Friday, January 20, 2006

Last Friday

Jim has beat me to it, but I do have to say a little something about last Friday. I had the pleasure of meeting Jim Cork, who runs a nice blog but does not post as frequently as his brother Bill (Jim's forgiven, as he has a little one running around at home). Jim was in Cambridge for the meeting of Communion and Liberation, one of the many movements that are contributing so much life to the Church these days. He is only the second blogger I've met in person (the first, purely by coincidence, was his brother Bill). Jim's flight was delayed, so our dinner plans got somewhat waylayed. When it became clear that Jim, who was starving, wasn't going to even arrive at the hotel until about 10:00, I decided to grab a selection of food at a nearby Whole Foods. So, we had a couple of hours of conversation over pseudo-gourmet food in the hotel lobby. I wish we could have spoken longer, but we did manage to learn a good bit about each other in a short time, and also managed to trade opinions about Battlestar Galactica, both the new and the old. Jim and his wife both spent some time living in Japan, and both have jobs in which they are called upon to speak Japanese. They have a beautiful son, Liam, who I think is about a year and a half (check out the pictures on Jim's blog). One of the most interesting things, having met both Jim and his brother Bill, is the remarkably different ways that each ended up becoming Catholics, after being brought up in another tradition. It's reflected in the different ways each approaches the Church. Bill's was an intellectual conversion--by means of study he became convinced that he should become Catholic. Jim's, on the other hand, was a relational conversion. He began going to Church with Jess, then his wife-to-be, when both were in college and, as a result, ended up becoming a Catholic. This also accounts in some ways for his interest in Communion and Liberation and, after having met some of the others at the conference, I can definitely see why. They are an enthusiastic bunch of committed but down-to-earth Catholics. They were very warm and even invited me to join them. I was tempted, but unfortunately I had some projects to take care of and, truth be told, some football to watch. Here's hoping that I can get down to Atlanta soon, or that Jim makes it up this way again. I know there's so much more we could talk about!

9 Comments:

Blogger Bill said...

Interesting thoughts, though not entirely accurate. Though the intellectual was one part, for me, the relational and ecclesial was as important. My friendships with priests and lay Franciscans, and frequent participation in liturgy without being able to commune, and hours spent in the Blessed Sacrament chapel at the National Shrine of the Immaculate Conception, were some of things that were equally responsible for pulling me into the Church. And there was an intellectual side for Jim, who studied lots of eastern religions, found they asked lots of good questions but didn't give good answers. Then he found Thomas Merton -- and then he met Jess.

8:37 AM  
Blogger Bill said...

Another thought that came to me -- it's interesting to see the different kinds of community Jim and I have been drawn to. You describe Jim as someone more relational--yet he is drawn to a community that sits around and talks about the highly philosophical writings of Msgr. Luigi Giusanni (writings I barely get); while I have been drawn to communities (like the Brothers and Sisters of Charity and the priests conference at Steubenville) that are charismatic or to others noted for their relationality.
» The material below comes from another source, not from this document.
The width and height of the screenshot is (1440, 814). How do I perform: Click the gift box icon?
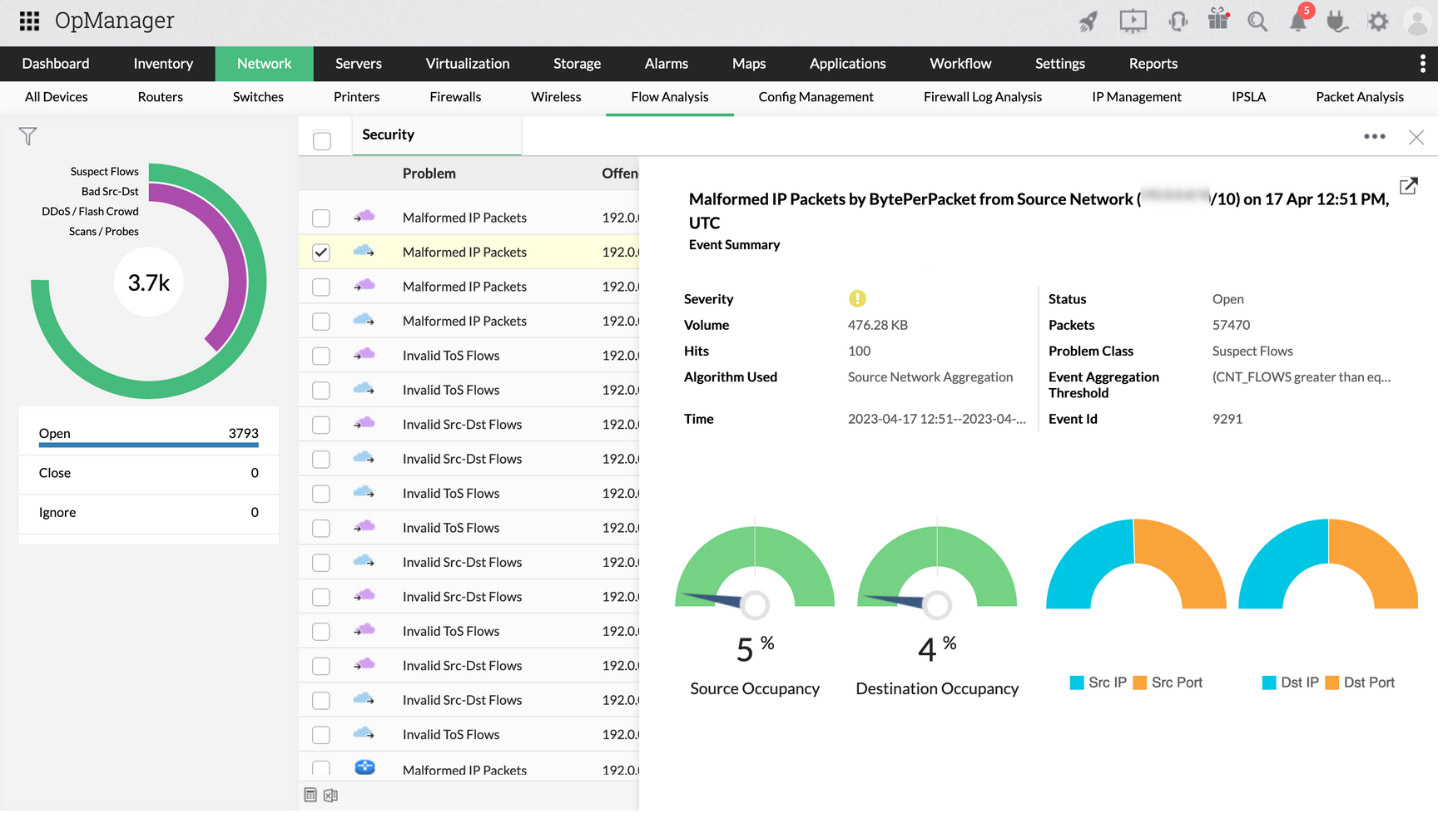coord(1218,20)
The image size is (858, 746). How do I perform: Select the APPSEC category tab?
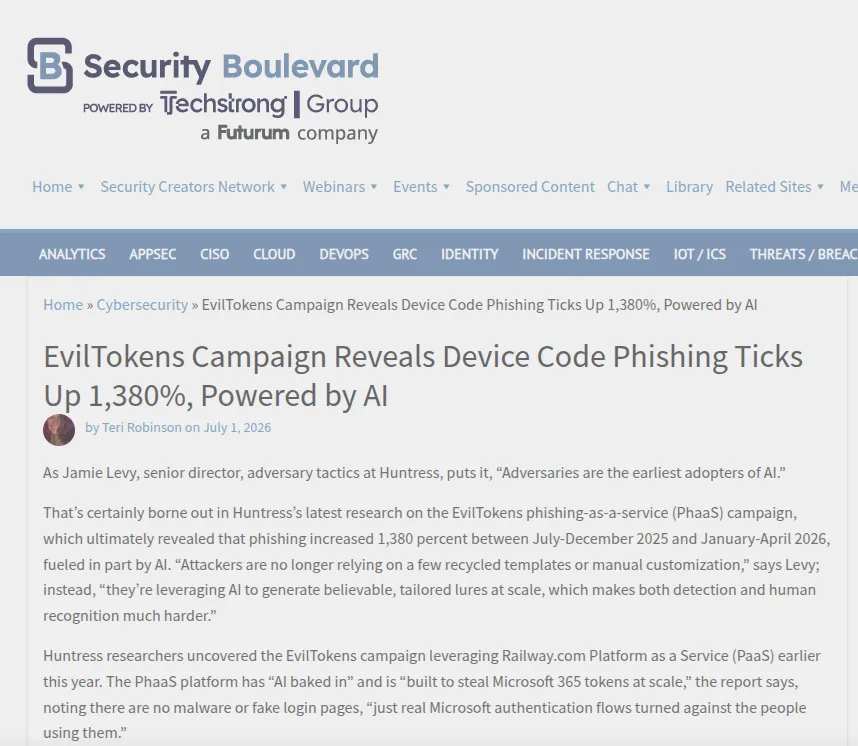pyautogui.click(x=153, y=254)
We didn't observe much of each other's journeys first hand. Mine occurred while Jim was a high school student and in the Air Force; Jim's started in Okinawa and continued at UMass, and we saw each other infrequently.

8:53 AM  
Anonymous Jim said...

Thanks for the kind words, Mark. I hope you get a chance soon to come down to ATL and see the other two-thirds of our family!

About my conversion... well, this is the difficulty I have with Conversion Narratives. They tend to be very subjective and filtered through our experiences. I can't really remember all the pieces well enough to say what led to what. My frustrations with Adventism and Buddhism alike kept me searching for something more. Still, my wife and her family were the first concrete faces of the Church for me. Other faces drew me in closer to the Church: Fr. Lavelle, Sister Kathleen... yes, God works through not only our closest friends and family, but even through the weak and people who haven't received the Official St. Blog's Seal of Orthodoxy (TM). :-)

As for CL, this weekend helped me experience it and understand it a lot better. Yes, we read Fr. Gius, but the reason we do so is to discuss it, to compare it to our own experiences and verify it: this is what creates our community, a "companionship guided toward Destiny," as Fr. Gius put it.

10:09 AM  
Blogger Mark Mossa, SJ said...

Hey,

It was only a short conversation, so I couldn't possibly get the whole history right. Jim and Bill have had a lifetime to get things straight, I only had two hours. Besides, I'm an intuitive, not a detail guy!!

I was just struck and interested in the idea of two brothers with markedly different stories of conversion and how that might make a difference in the way they look at and understand the Church. I have some other sibling friends who also converted, but in both their cases it was prompted by the conversion experience of their father. So, how they came to the Church was very similar in that way. As a cradle Catholic, I find how people come to the Church, and the way in which that journey affects how they see and understand the Church, very interesting.

Besides, Bill had to have something to argue with me about! :)

11:07 AM  
Anonymous Jim said...

I thought you hit it pretty close to the "mark!" (Sorry!)

Anyway, you should meet one of my other brothers. Like us, he started out as an SDA, then became an evangelical. He then went on a YWAM mission trip to Israel, and was dismayed by the living conditions of the Palestinians. He was angered by the fact that Evangelicals seemed to give Israel a free pass, but they didn't seem to care about Palestinians, and Arab Christians in particular. So one of the things that attracted him to the Church was its teachings on social justice.

12:07 PM  
Blogger Bill said...

Mark, you sound like my brothers, who think I only like to argue. I wonder who you've been talking to.

Jim already made the point I was going to--our other Catholic brother came in a very different route.

So you have three of us that independently of one another raised very different questions based on very different life experiences that brought us in the end to the same place. I've said before it was as if we all went through separate doors and were surprised to find ourselves in the same room.

I said to our father once, "It goes to show, all roads do lead to Rome." He replied, emphatically, "Not the one I'm on!"

Time will tell.

12:23 PM  
Blogger Bill said...

PS -- Jim, I'm recalling how you explained it to me in a letter I got from you that began, "You might want to sit down before you read this," and went on to tell me you had entered the RCIA.

1:40 PM  
Anonymous Jim said...

Yeah, I remember that, Bill.

You said you read that line and thought I was gay. (Ha ha!)

So much for brothers knowing each other.

2:04 PM  
Blogger Bill said...

Not quite. We had received a letter from someone else that started out the same way that then went on to say that. I started reading that sentence and thought -- "No! He can't be writing me one of those letters!!"